Tadi malam aku sadar bahwa ternyata ini bukan sebuah ruang, melainkan sebuah perangkap. Ilusi. Ilusi dari sebuah keindahan. Yang ketika aku mulai merasakan kenyamanan tetapi justru perangkap ini mulai mengeluarkan duri-durinya. Yang semakin lama semakin panjang dan menyakiti. Yang semakin hari ada saja hal yang menyuruhku pergi. Segera keluar. Hilang sudah kenyamanan. Semakin menyatakan bahwa tempat ini tak layak dihuni oleh pendatang baru. Aku terusir.

Aku pun sadar untuk apa berada di tempat yang bahkan tak layak huni. Penuh duri. Tak ada manfaat. Justru semakin menyakiti. Hanya terjebak pada rasa nyaman. Dan harapan akan semua hal baru. Namun semua yang indah hanya ilusi. 
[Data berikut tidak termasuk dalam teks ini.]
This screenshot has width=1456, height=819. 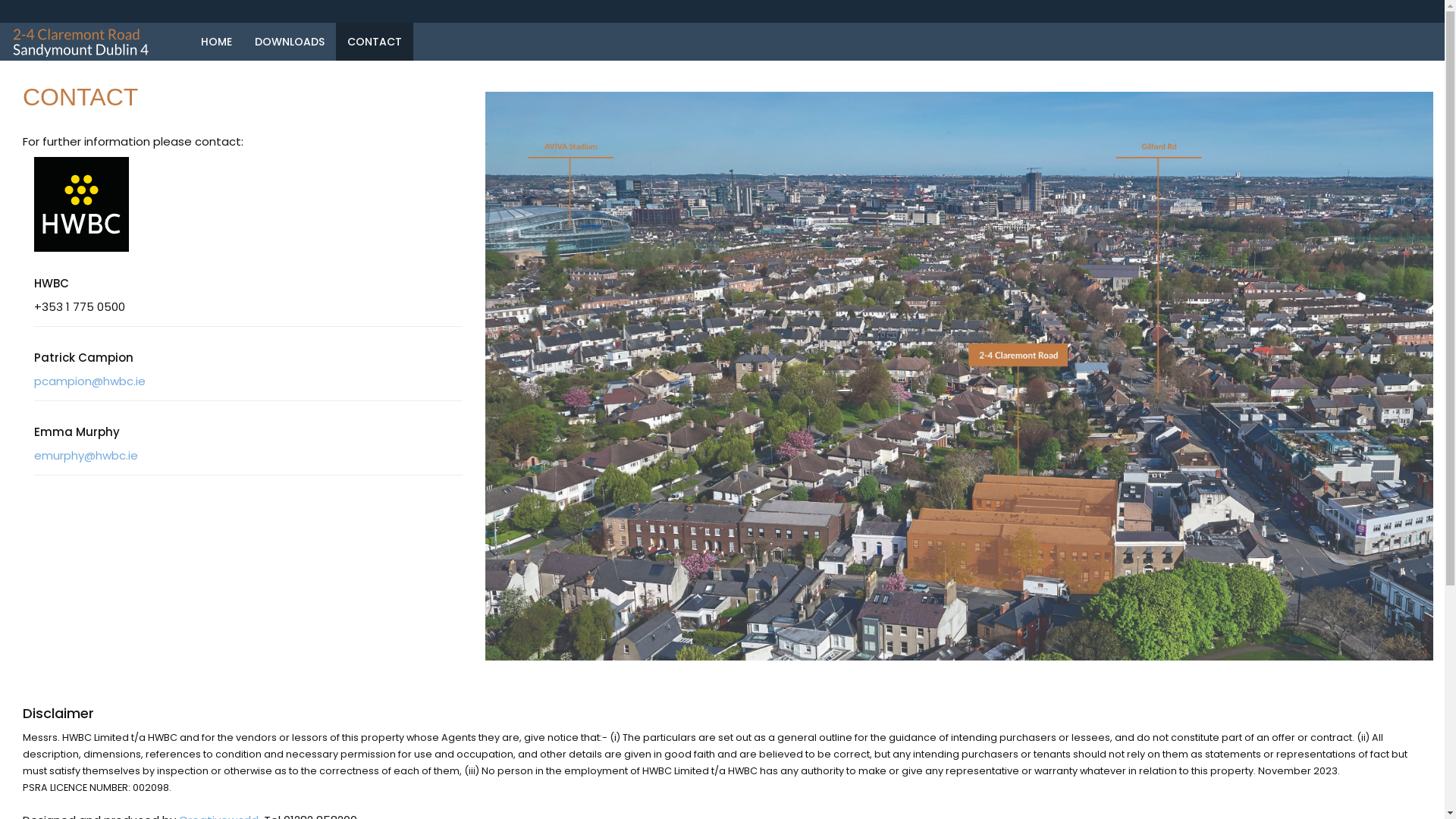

Mencoba keluar pun ternyata tak mudah, jalannya juga sudah dipenuhi duri. Genangan air mulai bermunculan di pelupuk mata, hanya hitungan detik genangannya akan siap mengalir. Membahasi wajah yang semula dipenuhi dengan senyum bahagia. Sekarang tak lagi. Justru tersisa wajah yang sering menahan rasa sakit. Sakitnya di luar dan di dalam. Perih. Tapi daripada aku terus berada dalam perangkap ini, lebih baik aku putuskan keluar mencari jalan terbaik. Entah berapa jauh atau sampai kapan, setidaknya di sana, di ujung jalan sana masih terbuka jalan keluar menuju cahaya. Kembali ke tempat semula.